**Work to do**
In the data below, present the lines between the one containing "Given: Enable the Means Clustering checkbox" and the one containing "coord(415,475)", inclusive, as a numbered list. Leave out blank lines and pictures.

**Material for this task**
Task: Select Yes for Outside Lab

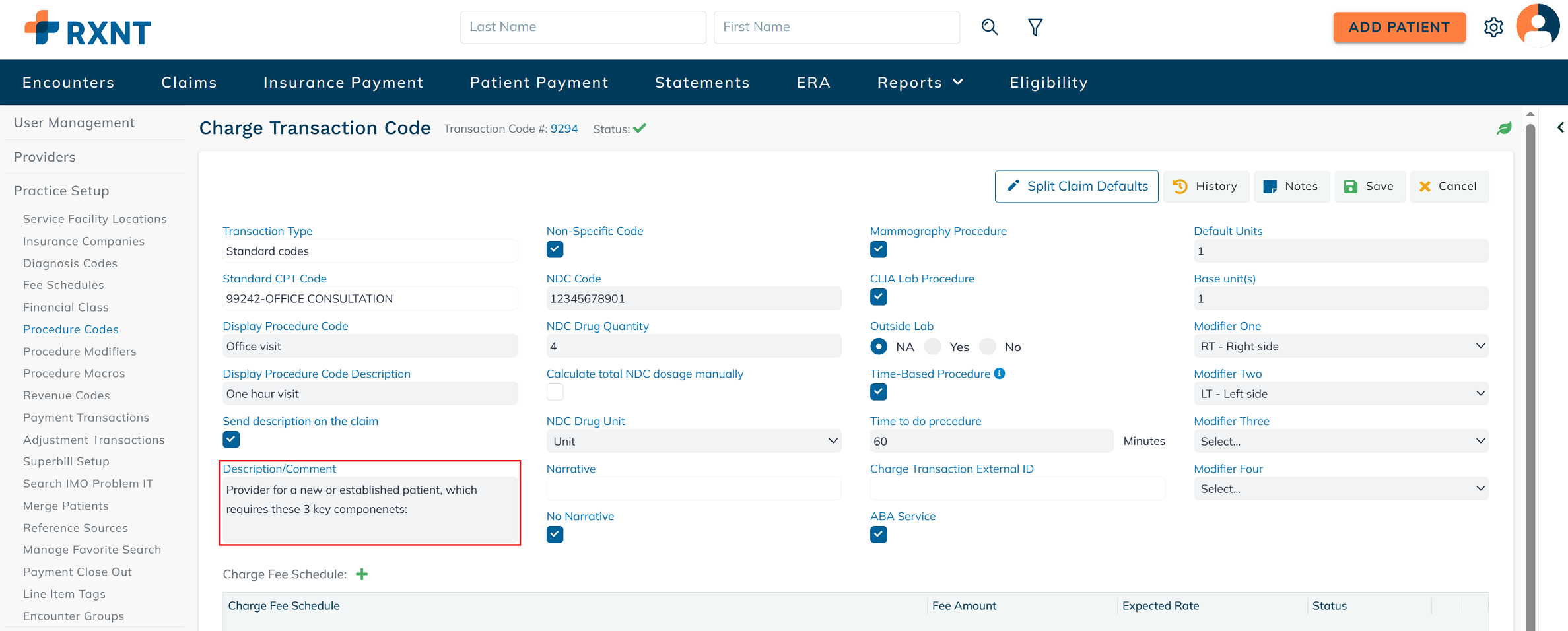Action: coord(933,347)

--

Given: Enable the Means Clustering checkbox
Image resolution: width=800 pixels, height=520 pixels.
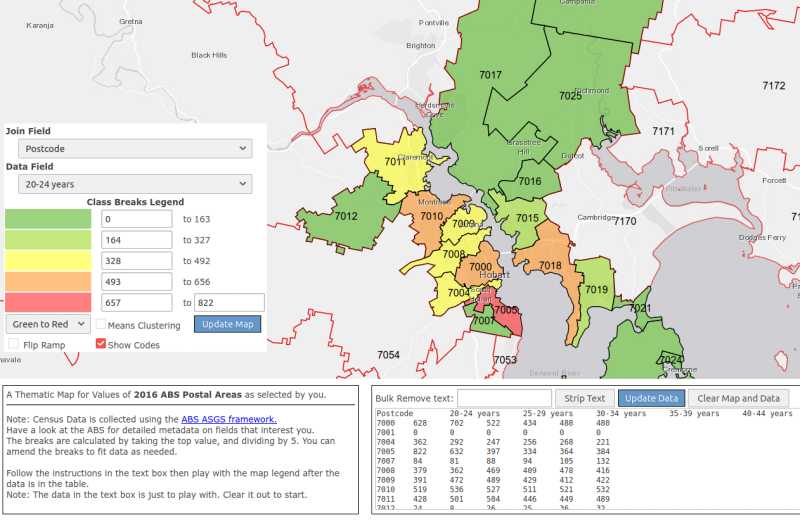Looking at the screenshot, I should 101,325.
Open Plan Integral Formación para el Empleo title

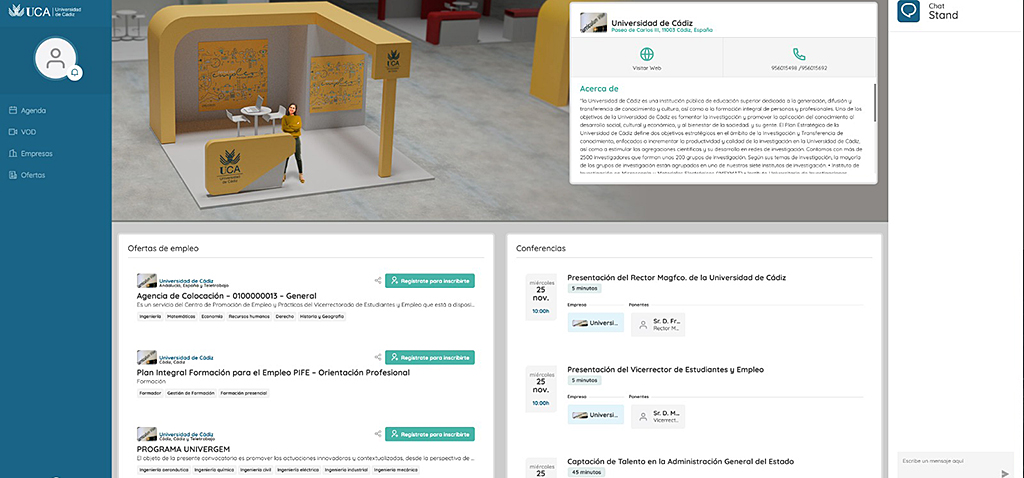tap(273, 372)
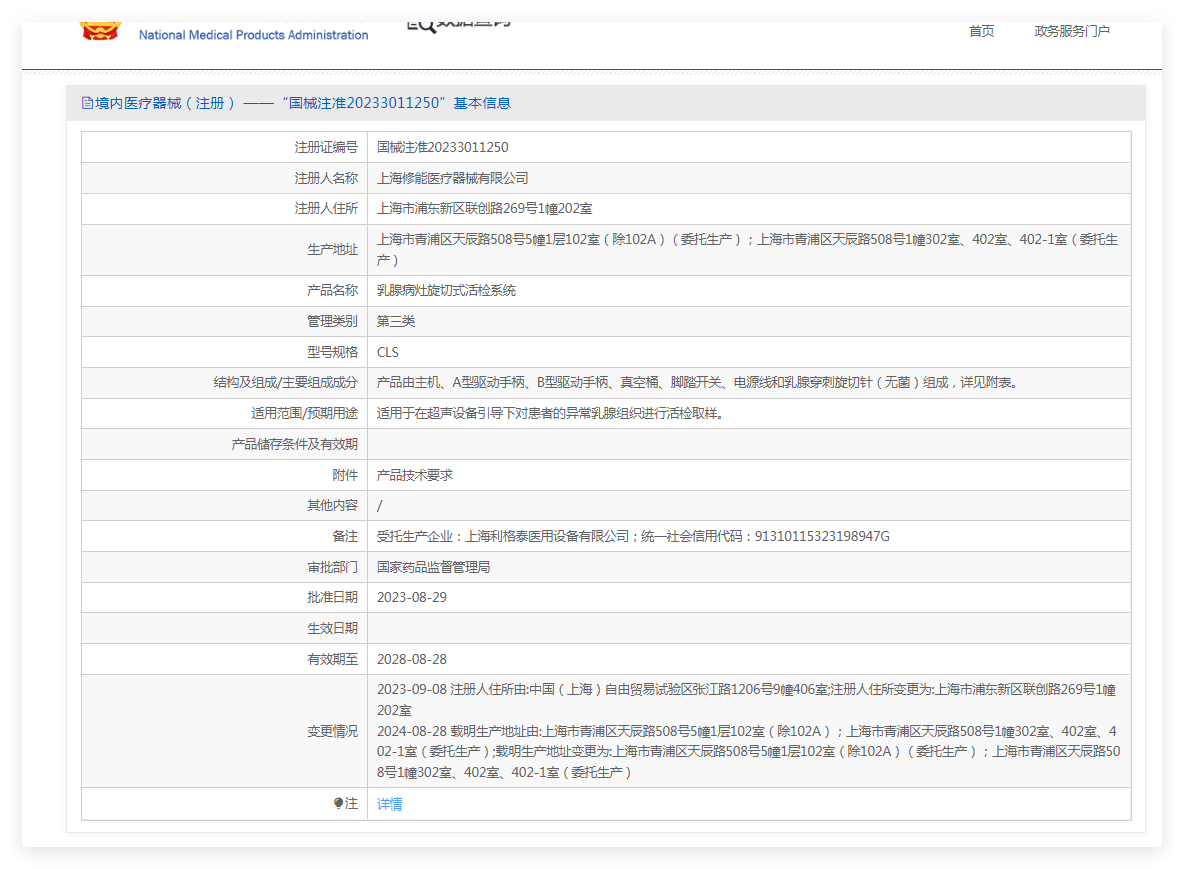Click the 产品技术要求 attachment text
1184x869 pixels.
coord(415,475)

* * *

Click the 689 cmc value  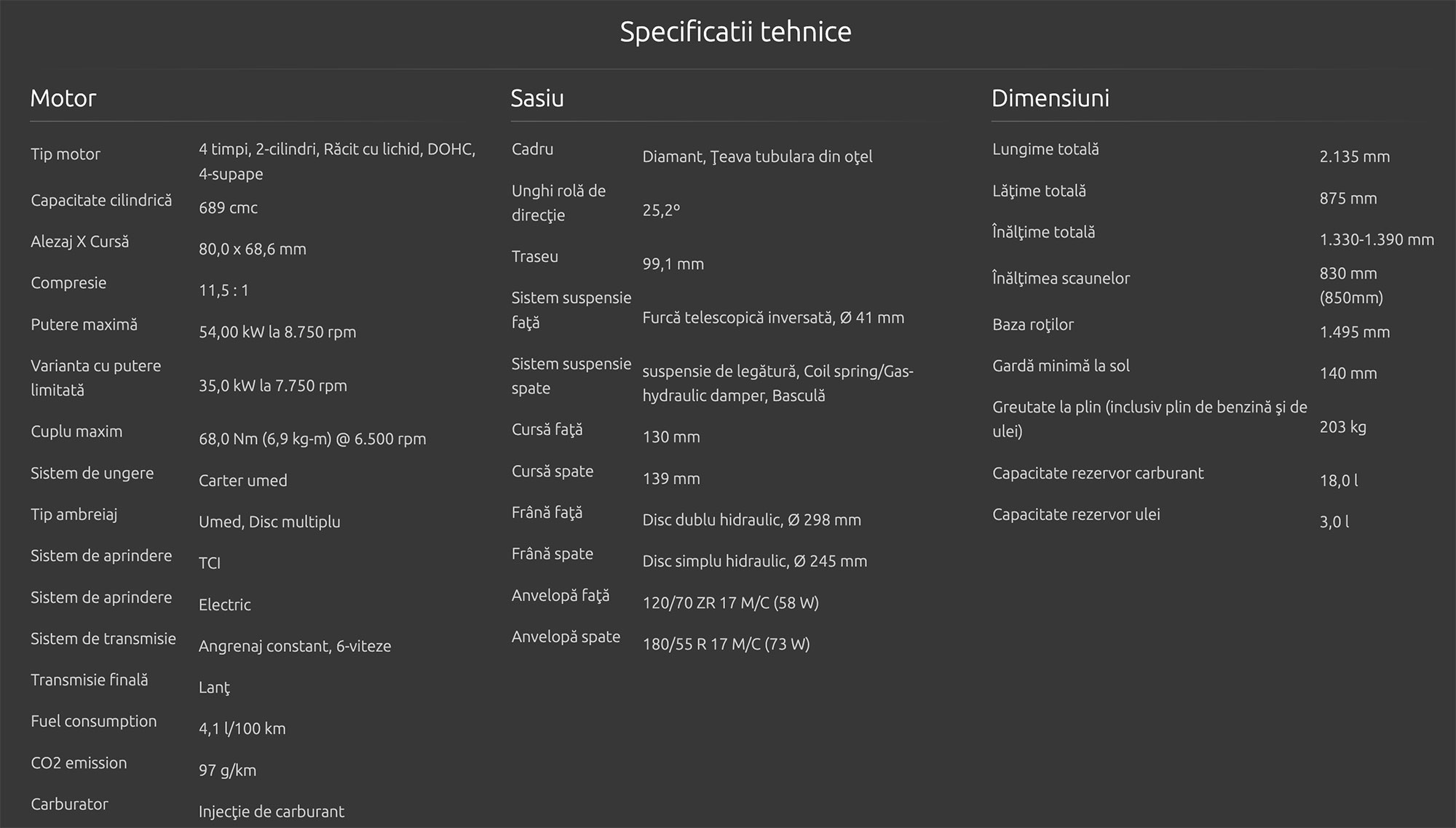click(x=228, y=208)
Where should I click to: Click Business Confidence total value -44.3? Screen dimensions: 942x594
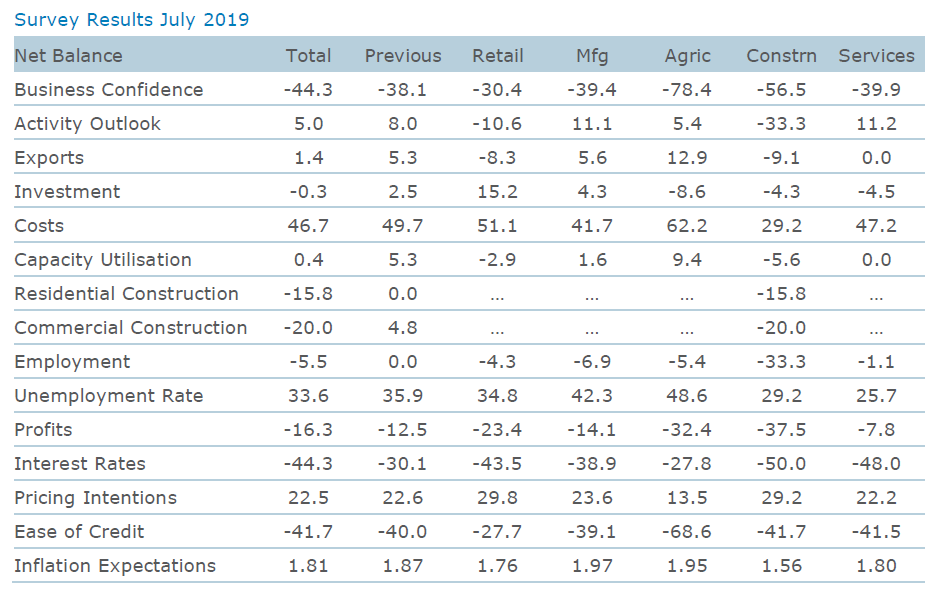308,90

**Solution to the problem**
1. Given: Enable the Means Clustering checkbox
2. Image resolution: width=800 pixels, height=520 pixels.
3. Looking at the screenshot, I should 101,325.
4. Open Plan Integral Formación para el Empleo title
5. tap(273, 372)
6. Click the 产品技术要求 attachment text
7. 1184x869 pixels.
8. coord(415,475)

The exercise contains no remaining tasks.